知っておくと便利: URLパスはゾーンごとに一意である必要があります。たとえば、2つのゾーンが/blogを提供しようとすると、ルーティングの競合が発生します。

ミドルウェアを使用したリクエストのルーティング

リクエストのレイテンシオーバーヘッドを最小限に抑えるには、rewritesを介したリクエストのルーティングが推奨されますが、ルーティング時に動的な決定が必要な場合はミドルウェアも使用できます。たとえば、移行中にパスのルーティング先を決定するためにフィーチャーフラグを使用している場合、ミドルウェアを使用できます。

middleware.js
export async function middleware(request) {
  const { pathname, search } = req.nextUrl;
  if (pathname === '/your-path' && myFeatureFlag.isEnabled()) {
    return NextResponse.rewrite(`${rewriteDomain}${pathname}${search});
  }
}

ゾーン間のリンク

異なるゾーンのパスへのリンクは、Next.jsの<Link>コンポーネントではなくaタグを使用する必要があります。これは、Next.jsが<Link>コンポーネント内の任意の相対パスをプリフェッチしてソフトナビゲーションしようとし、それがゾーン間では機能しないためです。

コードの共有

異なるゾーンを構成するNext.jsアプリケーションは、どのリポジトリにも配置できます。ただし、コードをより簡単に共有するために、これらのゾーンをモノレポに配置すると便利な場合が多いです。異なるリポジトリに存在するゾーンの場合、コードは公開またはプライベートなNPMパッケージを使用して共有することもできます。

異なるゾーンのページは異なるタイミングでリリースされる可能性があるため、異なるゾーン間で機能を一斉に有効または無効にするには、フィーチャーフラグが役立ちます。

Vercel上のNext.jsアプリケーションの場合、単一のgit pushで影響を受けるすべてのゾーンをデプロイするためにモノレポを使用できます。

サーバーアクション

マルチゾーンでサーバーアクションを使用する場合、ユーザーに表示されるドメインが複数のアプリケーションを提供する可能性があるため、ユーザーに表示されるオリジンを明示的に許可する必要があります。
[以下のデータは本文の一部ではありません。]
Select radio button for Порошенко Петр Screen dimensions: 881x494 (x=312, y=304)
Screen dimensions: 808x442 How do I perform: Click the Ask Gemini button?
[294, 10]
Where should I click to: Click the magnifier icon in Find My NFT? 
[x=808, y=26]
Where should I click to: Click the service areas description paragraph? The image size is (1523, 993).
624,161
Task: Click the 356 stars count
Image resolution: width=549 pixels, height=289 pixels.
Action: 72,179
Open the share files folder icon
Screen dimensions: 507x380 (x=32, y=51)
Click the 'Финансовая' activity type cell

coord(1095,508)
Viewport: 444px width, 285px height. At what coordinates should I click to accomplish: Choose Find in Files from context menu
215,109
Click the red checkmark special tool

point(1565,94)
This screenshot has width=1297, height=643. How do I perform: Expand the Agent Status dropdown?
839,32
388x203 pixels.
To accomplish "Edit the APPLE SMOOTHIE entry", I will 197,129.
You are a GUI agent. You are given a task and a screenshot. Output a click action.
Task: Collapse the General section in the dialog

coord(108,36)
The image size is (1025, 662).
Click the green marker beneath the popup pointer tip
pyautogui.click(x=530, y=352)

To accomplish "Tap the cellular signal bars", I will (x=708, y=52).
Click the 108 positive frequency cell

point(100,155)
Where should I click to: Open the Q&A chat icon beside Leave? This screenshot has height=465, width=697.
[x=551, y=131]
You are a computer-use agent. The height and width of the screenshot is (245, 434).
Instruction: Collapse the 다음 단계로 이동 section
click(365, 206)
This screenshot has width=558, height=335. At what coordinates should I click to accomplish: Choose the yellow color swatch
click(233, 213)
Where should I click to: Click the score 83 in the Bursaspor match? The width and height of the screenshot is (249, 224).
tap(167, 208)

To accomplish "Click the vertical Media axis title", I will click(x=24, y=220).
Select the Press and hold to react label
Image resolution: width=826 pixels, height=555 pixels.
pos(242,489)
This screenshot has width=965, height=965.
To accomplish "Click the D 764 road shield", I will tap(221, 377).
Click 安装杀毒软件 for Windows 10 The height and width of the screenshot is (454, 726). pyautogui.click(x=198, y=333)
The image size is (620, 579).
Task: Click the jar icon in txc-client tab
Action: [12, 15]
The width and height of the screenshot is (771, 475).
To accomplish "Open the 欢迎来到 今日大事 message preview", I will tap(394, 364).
next.config.jsファイルに以下の行を追加してください。

next.config.js
const nextConfig = {
  experimental: {
    serverActions: {
      allowedOrigins: ['your-production-domain.com'],
    },
  },
}

詳細については、serverActions.allowedOriginsを参照してください。